**ACTION ITEM**
Reproduce each entry exactly as written.

**RECORDED DATA**

◇ ◇ ◇ ◇

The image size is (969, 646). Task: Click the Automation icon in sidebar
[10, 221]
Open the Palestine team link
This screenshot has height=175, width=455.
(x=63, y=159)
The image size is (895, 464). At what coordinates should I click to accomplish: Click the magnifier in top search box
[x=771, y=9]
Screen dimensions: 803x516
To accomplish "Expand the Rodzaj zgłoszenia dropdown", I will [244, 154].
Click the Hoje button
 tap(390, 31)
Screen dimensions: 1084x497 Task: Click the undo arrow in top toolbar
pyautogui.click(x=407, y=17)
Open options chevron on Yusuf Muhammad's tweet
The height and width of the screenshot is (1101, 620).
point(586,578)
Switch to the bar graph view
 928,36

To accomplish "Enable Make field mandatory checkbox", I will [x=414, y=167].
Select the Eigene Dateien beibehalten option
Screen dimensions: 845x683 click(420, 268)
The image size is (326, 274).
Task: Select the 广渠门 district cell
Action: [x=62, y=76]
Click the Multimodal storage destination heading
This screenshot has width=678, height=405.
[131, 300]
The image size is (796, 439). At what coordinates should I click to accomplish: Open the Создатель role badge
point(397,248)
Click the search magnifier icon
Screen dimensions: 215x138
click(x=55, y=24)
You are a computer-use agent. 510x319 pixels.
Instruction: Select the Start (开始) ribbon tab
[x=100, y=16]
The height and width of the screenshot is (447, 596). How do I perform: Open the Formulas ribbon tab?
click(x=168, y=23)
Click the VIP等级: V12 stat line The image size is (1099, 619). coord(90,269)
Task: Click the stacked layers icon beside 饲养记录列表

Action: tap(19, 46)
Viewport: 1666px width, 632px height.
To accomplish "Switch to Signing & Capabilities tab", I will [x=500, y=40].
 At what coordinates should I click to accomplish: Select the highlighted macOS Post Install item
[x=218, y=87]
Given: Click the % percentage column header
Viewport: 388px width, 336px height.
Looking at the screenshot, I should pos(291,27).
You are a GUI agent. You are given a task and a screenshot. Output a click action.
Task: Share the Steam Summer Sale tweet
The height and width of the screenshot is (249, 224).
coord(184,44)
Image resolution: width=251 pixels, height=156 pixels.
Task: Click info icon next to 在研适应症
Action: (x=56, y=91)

◇ ◇ ◇ ◇

**EXPECTED ANSWER**
The image size is (969, 646). Task: Click the Automation icon in sidebar
[10, 221]
Open the Palestine team link
This screenshot has height=175, width=455.
(x=63, y=159)
The image size is (895, 464). At what coordinates should I click to accomplish: Click the magnifier in top search box
[x=771, y=9]
Screen dimensions: 803x516
To accomplish "Expand the Rodzaj zgłoszenia dropdown", I will [244, 154].
Click the Hoje button
 tap(390, 31)
Screen dimensions: 1084x497 Task: Click the undo arrow in top toolbar
pyautogui.click(x=407, y=17)
Open options chevron on Yusuf Muhammad's tweet
The height and width of the screenshot is (1101, 620).
point(586,578)
Switch to the bar graph view
 928,36

To accomplish "Enable Make field mandatory checkbox", I will [x=414, y=167].
Select the Eigene Dateien beibehalten option
Screen dimensions: 845x683 click(420, 268)
The image size is (326, 274).
Task: Select the 广渠门 district cell
Action: [x=62, y=76]
Click the Multimodal storage destination heading
This screenshot has width=678, height=405.
[131, 300]
The image size is (796, 439). At what coordinates should I click to accomplish: Open the Создатель role badge
point(397,248)
Click the search magnifier icon
Screen dimensions: 215x138
click(x=55, y=24)
You are a computer-use agent. 510x319 pixels.
Instruction: Select the Start (开始) ribbon tab
[x=100, y=16]
The height and width of the screenshot is (447, 596). How do I perform: Open the Formulas ribbon tab?
click(x=168, y=23)
Click the VIP等级: V12 stat line The image size is (1099, 619). coord(90,269)
Task: Click the stacked layers icon beside 饲养记录列表

Action: tap(19, 46)
Viewport: 1666px width, 632px height.
To accomplish "Switch to Signing & Capabilities tab", I will [x=500, y=40].
 At what coordinates should I click to accomplish: Select the highlighted macOS Post Install item
[x=218, y=87]
Given: Click the % percentage column header
Viewport: 388px width, 336px height.
Looking at the screenshot, I should pos(291,27).
You are a GUI agent. You are given a task and a screenshot. Output a click action.
Task: Share the Steam Summer Sale tweet
The height and width of the screenshot is (249, 224).
coord(184,44)
Image resolution: width=251 pixels, height=156 pixels.
Task: Click info icon next to 在研适应症
Action: (x=56, y=91)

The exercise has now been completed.